_AIM OF THE TASK_.
Please report each line of the data below that contains the word "dimensions", copying every such line in full.

Data items:
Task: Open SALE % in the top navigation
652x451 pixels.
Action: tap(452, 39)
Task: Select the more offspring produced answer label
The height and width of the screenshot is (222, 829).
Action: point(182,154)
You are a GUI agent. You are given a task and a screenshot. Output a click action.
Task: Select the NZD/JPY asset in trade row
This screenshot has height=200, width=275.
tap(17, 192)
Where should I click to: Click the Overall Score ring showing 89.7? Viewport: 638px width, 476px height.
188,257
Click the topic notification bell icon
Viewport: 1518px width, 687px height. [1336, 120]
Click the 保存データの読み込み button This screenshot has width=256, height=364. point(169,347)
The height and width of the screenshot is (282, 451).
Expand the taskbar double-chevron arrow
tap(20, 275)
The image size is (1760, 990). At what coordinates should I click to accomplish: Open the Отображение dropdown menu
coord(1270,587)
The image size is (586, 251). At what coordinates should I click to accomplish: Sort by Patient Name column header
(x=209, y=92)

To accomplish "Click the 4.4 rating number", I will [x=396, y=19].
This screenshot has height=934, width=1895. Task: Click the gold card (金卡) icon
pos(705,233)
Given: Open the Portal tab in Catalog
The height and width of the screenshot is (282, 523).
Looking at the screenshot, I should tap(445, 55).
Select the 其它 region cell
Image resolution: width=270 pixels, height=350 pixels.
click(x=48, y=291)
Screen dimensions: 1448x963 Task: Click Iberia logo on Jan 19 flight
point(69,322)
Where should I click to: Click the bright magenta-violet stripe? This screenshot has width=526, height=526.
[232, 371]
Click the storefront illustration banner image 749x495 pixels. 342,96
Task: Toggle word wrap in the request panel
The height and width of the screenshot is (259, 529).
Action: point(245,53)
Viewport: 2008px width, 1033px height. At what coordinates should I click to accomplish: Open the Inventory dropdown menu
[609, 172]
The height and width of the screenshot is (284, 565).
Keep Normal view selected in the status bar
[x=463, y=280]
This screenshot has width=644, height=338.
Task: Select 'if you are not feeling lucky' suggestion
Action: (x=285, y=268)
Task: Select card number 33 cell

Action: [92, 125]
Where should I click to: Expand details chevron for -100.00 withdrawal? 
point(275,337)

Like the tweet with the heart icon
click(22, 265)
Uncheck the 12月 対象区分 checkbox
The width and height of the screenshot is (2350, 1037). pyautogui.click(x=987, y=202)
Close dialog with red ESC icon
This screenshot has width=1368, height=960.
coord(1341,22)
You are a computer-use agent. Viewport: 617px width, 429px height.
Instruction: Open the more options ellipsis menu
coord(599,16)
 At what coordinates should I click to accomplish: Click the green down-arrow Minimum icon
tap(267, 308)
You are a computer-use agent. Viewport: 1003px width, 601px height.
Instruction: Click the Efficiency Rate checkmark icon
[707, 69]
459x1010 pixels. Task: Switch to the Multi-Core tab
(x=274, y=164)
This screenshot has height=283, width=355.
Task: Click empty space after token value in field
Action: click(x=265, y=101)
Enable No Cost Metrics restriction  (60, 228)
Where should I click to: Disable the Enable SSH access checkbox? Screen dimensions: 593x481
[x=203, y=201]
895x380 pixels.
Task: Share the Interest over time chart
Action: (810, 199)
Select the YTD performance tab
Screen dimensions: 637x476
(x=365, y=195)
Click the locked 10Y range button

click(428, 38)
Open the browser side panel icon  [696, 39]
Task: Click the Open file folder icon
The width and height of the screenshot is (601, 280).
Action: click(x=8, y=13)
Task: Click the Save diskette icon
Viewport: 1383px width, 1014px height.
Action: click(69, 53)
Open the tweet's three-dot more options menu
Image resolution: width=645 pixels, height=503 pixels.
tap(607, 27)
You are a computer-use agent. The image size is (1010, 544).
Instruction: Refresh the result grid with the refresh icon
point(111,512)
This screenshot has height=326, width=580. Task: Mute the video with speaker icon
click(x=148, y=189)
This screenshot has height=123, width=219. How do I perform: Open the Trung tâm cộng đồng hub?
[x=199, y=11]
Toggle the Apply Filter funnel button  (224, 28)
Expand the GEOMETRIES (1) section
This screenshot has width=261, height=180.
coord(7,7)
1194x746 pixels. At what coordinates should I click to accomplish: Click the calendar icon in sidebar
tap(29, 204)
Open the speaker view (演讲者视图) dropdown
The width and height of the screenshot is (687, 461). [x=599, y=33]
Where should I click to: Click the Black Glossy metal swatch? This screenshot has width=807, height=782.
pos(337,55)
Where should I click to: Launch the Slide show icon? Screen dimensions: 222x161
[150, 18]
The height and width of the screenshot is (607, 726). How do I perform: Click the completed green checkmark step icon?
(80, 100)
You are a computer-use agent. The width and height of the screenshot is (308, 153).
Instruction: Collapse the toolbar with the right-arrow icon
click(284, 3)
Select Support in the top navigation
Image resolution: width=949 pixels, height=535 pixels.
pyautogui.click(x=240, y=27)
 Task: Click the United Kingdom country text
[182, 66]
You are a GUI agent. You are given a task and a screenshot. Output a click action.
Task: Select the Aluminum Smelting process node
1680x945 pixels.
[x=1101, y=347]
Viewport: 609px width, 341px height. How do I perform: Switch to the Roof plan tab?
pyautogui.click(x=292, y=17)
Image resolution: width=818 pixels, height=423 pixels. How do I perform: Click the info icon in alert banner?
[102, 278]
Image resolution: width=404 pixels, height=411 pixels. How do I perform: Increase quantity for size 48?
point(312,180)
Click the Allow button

_CORRECT ANSWER_.
Screen dimensions: 1448x963 Task: Click Iberia logo on Jan 19 flight
Where should I click to: Disable the Enable SSH access checkbox? Screen dimensions: 593x481
Screen dimensions: 637x476
Where should I click to: Launch the Slide show icon? Screen dimensions: 222x161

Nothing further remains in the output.